3. Tales of the Jedi
For a long time, people have been interested in the ancient stories of Jedi and Sith that happened a long time before anything in the “Star Wars” movies. People who were Sith lords before the “Rule of Two” were able to gather a lot of people and build a big group of people who could fight the Jedi in big battles. During the Old Republic Era, there have been many different storylines about new characters. The “Tales of the Jedi” Dark Horse series from the 1990s looked at a split in the Jedi Order itself.
They are Jedi Knights Exar Kun and Ulic Qel-Droma. They turn to the dark side of the force and become the new dark lords of the Sith. It took a group of Jedi heroes to defeat Exar Kun and take away Ulic Qel-force Droma’s powers after they had tried to take down the Galactic Republic. Droma eventually makes a slow journey toward redemption. Kun, on the other hand, would keep causing trouble for future Jedi. His Sith spirit gets stuck on Yavin IV, where the Rebel base will be built and where Luke Skywalker will start his new Jedi Academy, and he can’t get out. Finally, Anakin Solo and his friends have to fight off Kun’s evil spirit as he tries to get them.
4. Star Wars Tales
In comics, the Dark Horse era brought a lot of new and ambitious things to the Star Wars story. The “Star Wars Tales” series is one of the most interesting in the whole thing. “Star Wars Tales” was an anthology series that looked at one-shot stories from all over the timeline. “Skippy the Jedi Droid” and Tag and Bink, two wacky rebel spies, were some of the one-shots that were funny. Other one-shots were more serious, like the “Skippy the Jedi Droid” parody.
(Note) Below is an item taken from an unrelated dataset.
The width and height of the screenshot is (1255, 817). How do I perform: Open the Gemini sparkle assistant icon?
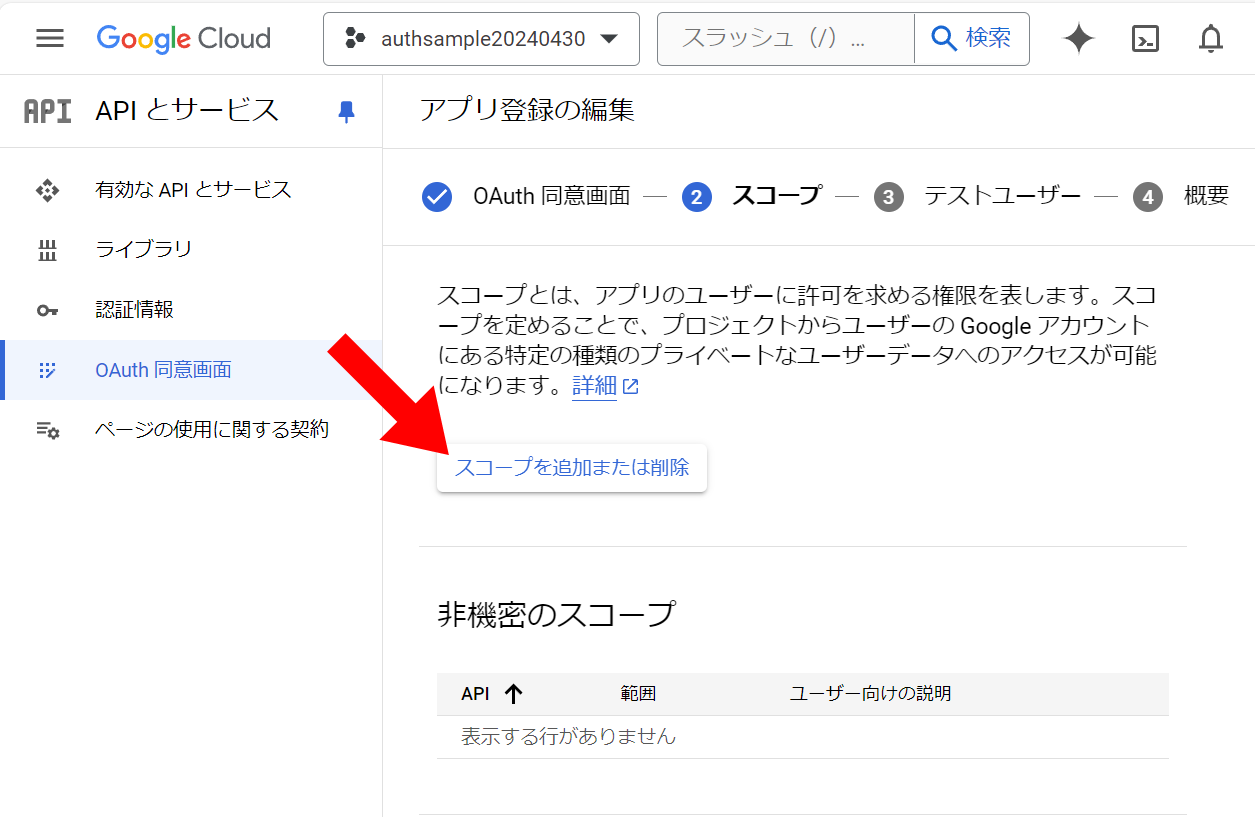(x=1079, y=39)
Ryder Windham wrote “Thank the Maker,” which was a one-shot that many people loved. Some of them were more serious in tone. C-3PO’s body is found by Darth Vader in Cloud City in “The Empire Strikes Back.” Vader thinks back to when he made the droid in his childhood, and he has a short thought about it.
5. Eight for Aduba-32
Second comic: ‘Eight for Aduba-32’ (opens in a new tab) is the second original Star Wars comic that Marvel made after they made the movie for the first time. It shows.
This movie is basically a rip-off of The Seven Samurai (or The Magnificent Seven, depending on your tastes). Han and Chewie team up with characters like aging Jedi Knight Don-Wan Kihotay and a giant green rabbit called Jaxxon. It’s a story that takes the sillier, pulpier parts of what George Lucas came up with and runs with them… maybe even a little too far.
If you’re a die-hard fan of the mythology, this is going to make you crazy. For everyone else, this is a fun story that deserves more attention than it gets.
6. The Newspaper Strips
Because Star Wars is based on Flash Gordon and Buck Rogers, it almost feels like it’s a family business.
But with Archie Goodwin and Al Williamson in charge, the strips felt as true to their format as they did to the movies that inspired them. They added new characters, new adventures, and the kind of art that classic comics are made of.
7. To Take the Tarkin
The Marvel comic “To Take the Tarkin” (opens in a new tab) may be the best of the early Star Wars comics for people who care about that kind of thing. It takes place between The Empire Strikes Back and Return of the Jedi.
Walt Simonson and Tom Palmer did the art, and David Micheline wrote the script. This story about the attempt to build a weapon that out-Death Stars the Death Star didn’t just “get” Star Wars, it “got it so well that it does Return of the Jedi far, far better than the movie itself.”